Teks Bacaan
━━━━━━

Jika senja adalah
segala tentangmu, dan segelas kopi ..
Maka kusadari itu
adalah mimpi.
Ya,
Karena ku sadar,
Hanya dalam mimpi itu
terjadi..
Dan itu kumimpikan
agar bisa terjadi.
#Shiro.
Puisi sederhana milik
teman penyuka senja dan pecinta kopi.
Yang aku tau ia punya
seseorang yang ia senang menyebutnya dengan senja. Mungkin baginya senja
mewakili keindahan wanitanya. Dan ia memang sangat maniak dengan
kopi. Ia bilang tanpa kopi rasanya sepi. Dan alasan kenapa aku
menuliskannya disini, karena aku suka kalimat terakhir dalam puisi tersebut.
“Dan itu kumimpikan
agar bisa terjadi”
Untukku, kalimat
terakhir ini mempunyai arti yang dalam. Penulis menggunakan kata –memimpikan-
seolah ia ingin tidur selamanya agar bisa bertemu dengan si senja dalam mimpinya,
jika dihubungkan denga kalimat sebelumnya “hanya dalam mimpi itu terjadi”
penulis sadar betul bahwa segala hal yang ia ingin lewati bersama si senja, itu
hanya akan terjadi dalam mimpi si penulis, karena satu dan lain hal, impiannya
bersama si senja tidak akan pernah terjadi dalam dunia nyata. Tetapi menurutku,
jika dipahami lagi, maksud dari si penulis dalam kata –memimpikan- adalah ia
bercita-cita untuk bisa menghabisnya seluruh hidupnya dengan si senja. Menghabiskan
waktu saat senja bersama dengan sosok yang dikaguminya. Ia merencanakan segala
sesuatunya untuk dijalani bersama dengan si senja selamanya. Ia percaya bahwa
berawal dari mimpi semuaya bisa terjadi.

━━━━━━

Data Tercatat
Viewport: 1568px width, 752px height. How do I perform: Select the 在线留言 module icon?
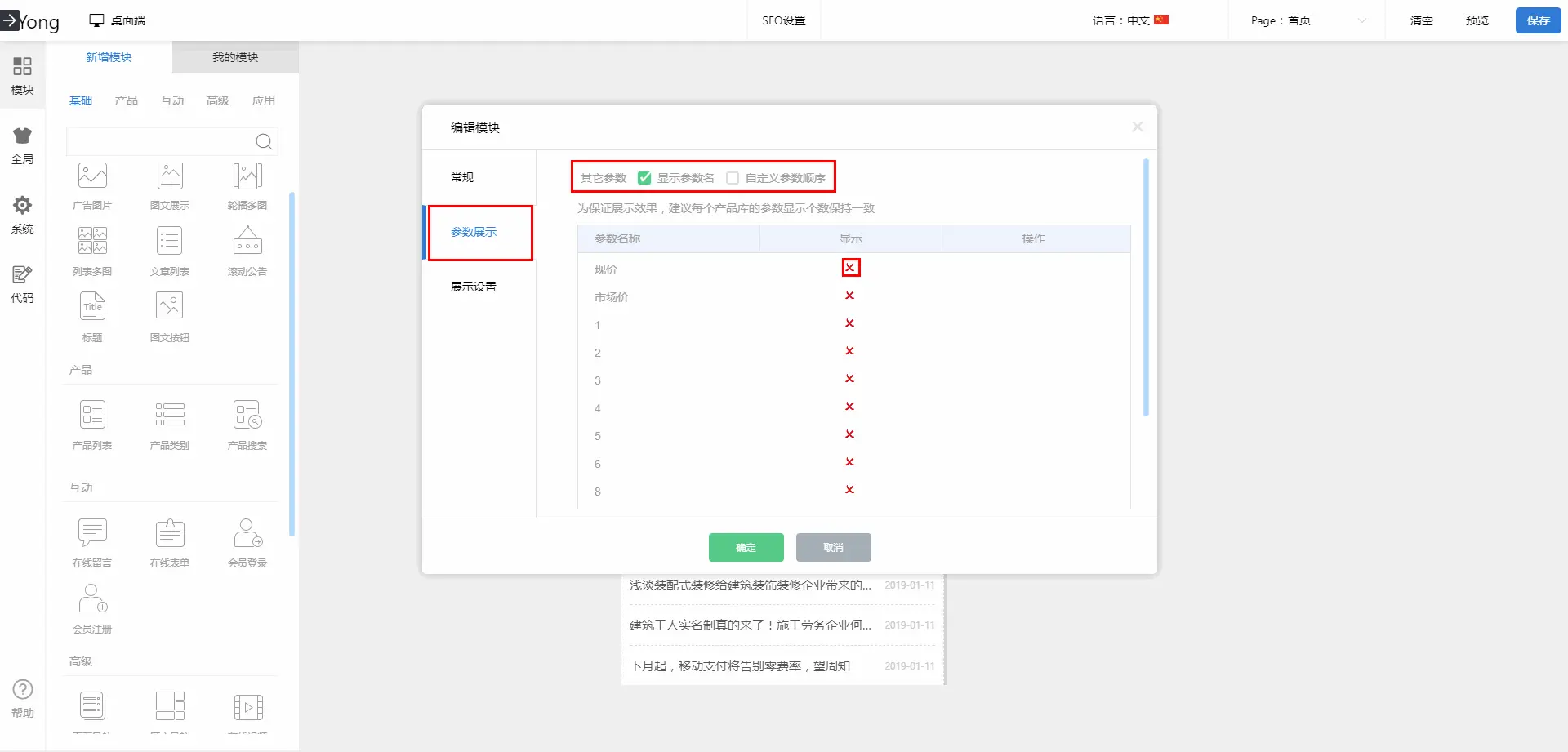click(92, 533)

━━━━━━

Tentukan apakah setiap pernyataan di bawah ini sesuai dengan teks bacaan, lalu jawab ya atau tidak disertai kutipan persis kata-kata dari teks yang menentukan jawabannya.
1. Penulis teks menyukai kalimat terakhir dalam puisi itu.
2. Teman yang menulis puisi itu tidak terlalu menyukai kopi.
3. Teman itu merasa sepi jika tidak ada kopi.

Penyelesaian Soal
1. Ya: “karena aku suka kalimat terakhir dalam puisi tersebut.”
2. Tidak: “Dan ia memang sangat maniak dengan kopi.”
3. Ya: “Ia bilang tanpa kopi rasanya sepi.”